Draco blinked. "What do you intend to do with them, sir?"

Snape's eyes turned darker, and Draco fought the urge to shrink back in his chair. He'd seen his father in these moods, too, but, maybe because Lucius was more familiar to him, he didn't seem as purely Death Eater as Snape did in this moment. "For right now? Perhaps nothing. But I do not think it is wise to let Lily Potter go without paying for what she has done."

Draco felt a brief surge of longing. He could imagine the kinds of things that Snape wanted the memories for. He could imagine Lily drawn and quartered in front of the wizarding world—it was a shame that literal drawing and quartering wasn't practiced anymore, he thought, because it would make a fit punishment for her—and his body fluttered with pleasure at the image.

It's too bad. It's really too bad.

Draco met Snape's eyes and said, "No, sir."

Snape blinked, and his surprise traveled in an icy breeze across Draco's face. "And why not?" he asked after a moment, voice descending to a snapping hiss. "I thought you would have been quite as eager to see justice done for Harry as I am."

"I am, sir," Draco said. "But I'm more interested in seeing mercy done to him, and he needs the mercy of knowing that someone would never turn against him, in any way. I've sworn to be that person."

Snape cocked his head to the side. "If he took that oath from you under duress, Draco, you are in no need of keeping it."

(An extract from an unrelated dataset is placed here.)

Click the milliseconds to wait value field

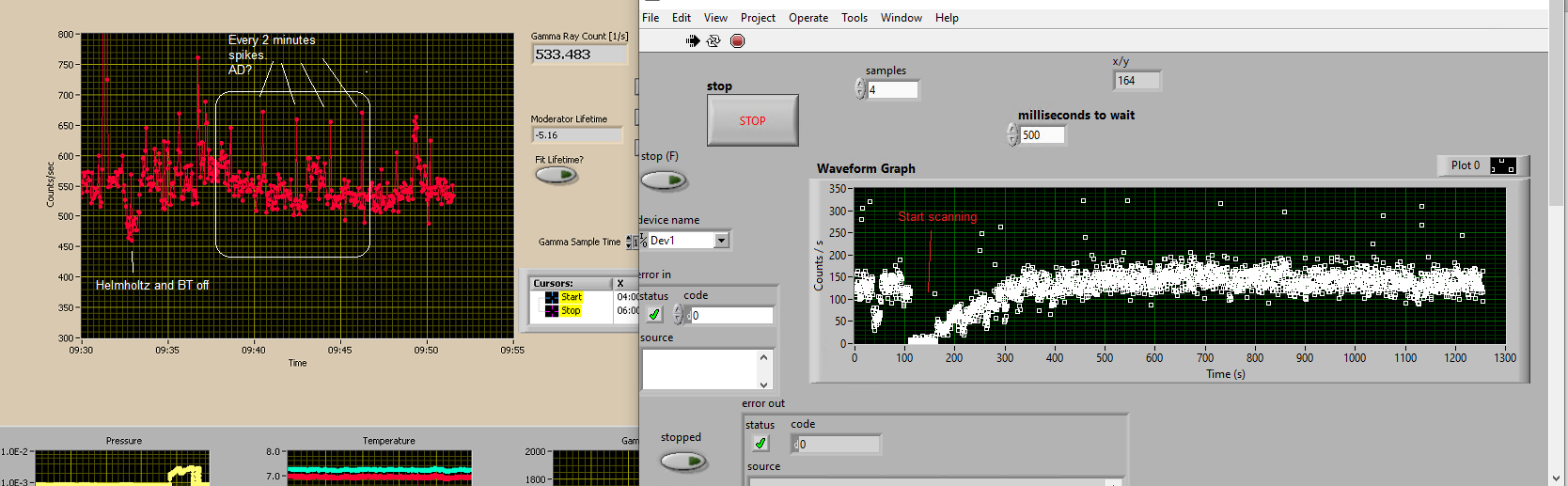click(x=1043, y=135)

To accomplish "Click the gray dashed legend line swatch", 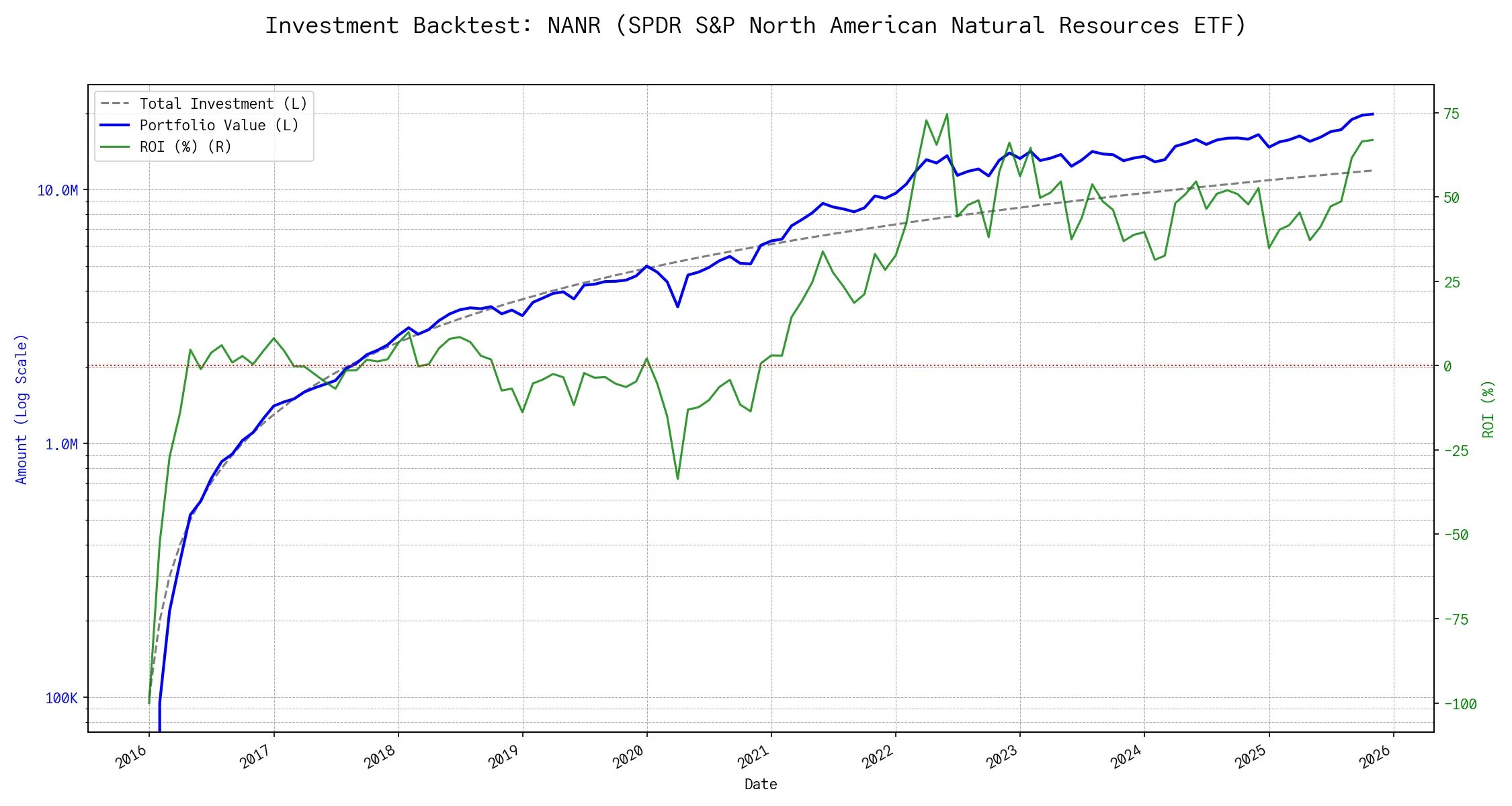I will [x=114, y=103].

Draco narrowed his eyes and rose from his chair. "How dare you," he said, noting in only mild shock that Snape had flinched. "How dare you think he is capable of anything like that. I gave this oath of my own free will. I am keeping it of my own free will. Find someone else to give you your memories. I won't turn against Harry like that. No, not even for his own good," he added, as Snape's mouth opened. "Goodbye, sir. I'm not telling him about this right now, because he doesn't need the added stress of knowing his guardian's an idiot, but if you try anything without my or his consent, and I find out about it, I won't have any compunctions."

He shut the door hard behind him on his way out.